En l’occurrence, les témoignages des femmes-esclaves du Népal nous permettent de comprendre une situation jusqu’ici inconnue et peu médiatisée. C’est la fonction première du témoignage : donner à entendre et restituer une vérité par la sommes d’une ou plusieurs vies et voix. Hélas, dans la grande majorité des cas, les femmes-esclaves ne sont malheureusement pas conscientes d’être esclaves. Elles ignorent leur situation, elles ignorent le combat des ONG sur place.
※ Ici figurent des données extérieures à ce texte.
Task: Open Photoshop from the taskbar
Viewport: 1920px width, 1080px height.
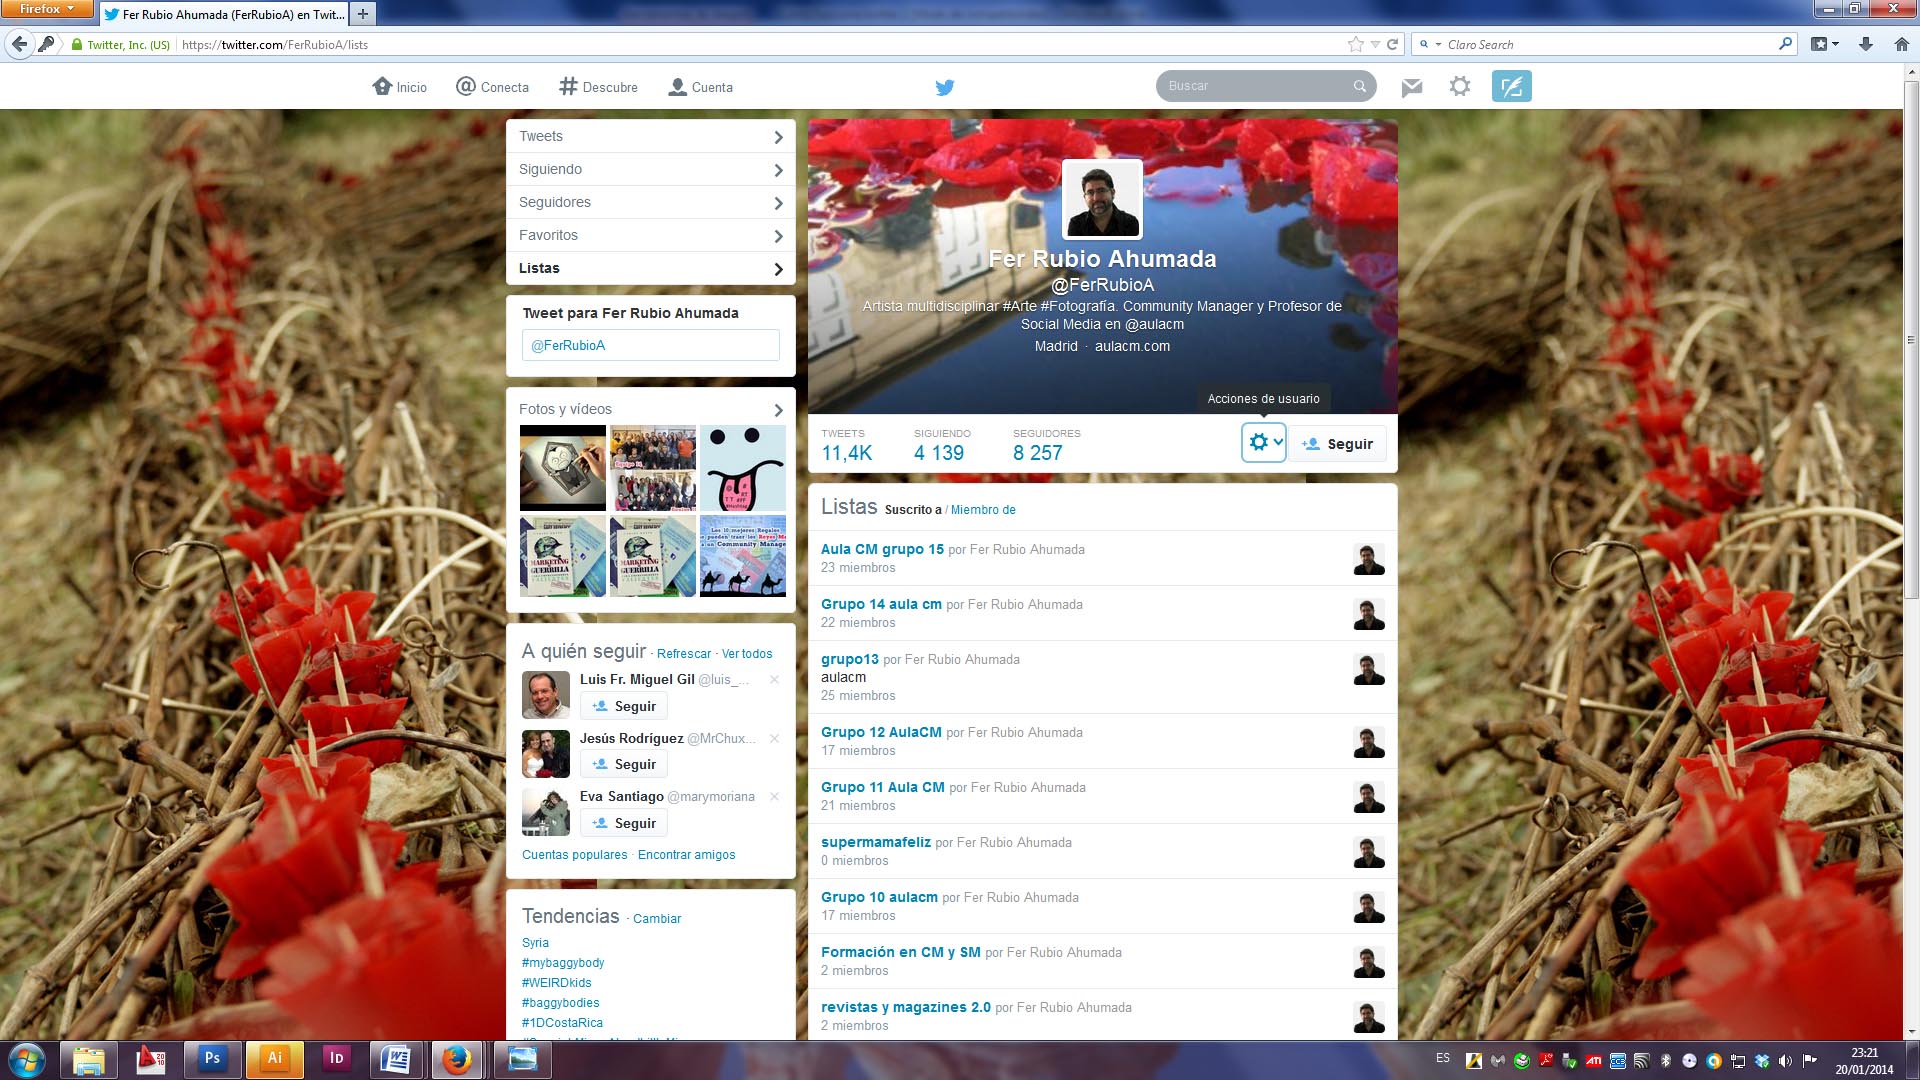Action: [x=212, y=1058]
Leurs témoignages sont donc cruellement naïfs, comme désintéressés car ignorants. La puissance autant que le tragique de ces voix en sont comme augmentés. La nécessité de l’argent, le besoin de subvenir à leur famille, la survie sinon les aveuglent et de leur parole surgit cet écart entre la négation de leur droit premier et l’ignorance de ces libertés existentielles.

À ses femmes, Lizzie Sadin offre un espace d’expression autant qu’une fenêtre de compréhension sur leurs propres vies. Ce n’est pas le témoignage de chacune d’elles mais bien l’acte artistique de Lizzie Sadin qui, de la somme des voix devient un acte militant. C’est la transformation de ces témoignages en ensemble artistique qui donne aux regardeurs une réalité de notre monde contemporain.

En d’autres mots, sa photographie révèle une facette de l’esclavagisme moderne, façonnée par le libéralisme appliqué aux corps, aux êtres, aux trajectoires individuelles. Sa photographie est une vision kaléidoscopale, où le texte, l’histoire, le témoin importent autant que l’image elle-même. Et si le mot est parfois usité, lavé par des usages répétés, Lizzie Sadin donne à ses femmes une dignité retrouvée.

 

Arthur Dayras

Arthur Dayras est un auteur spécialisé en photographie qui vit et travaille à Paris.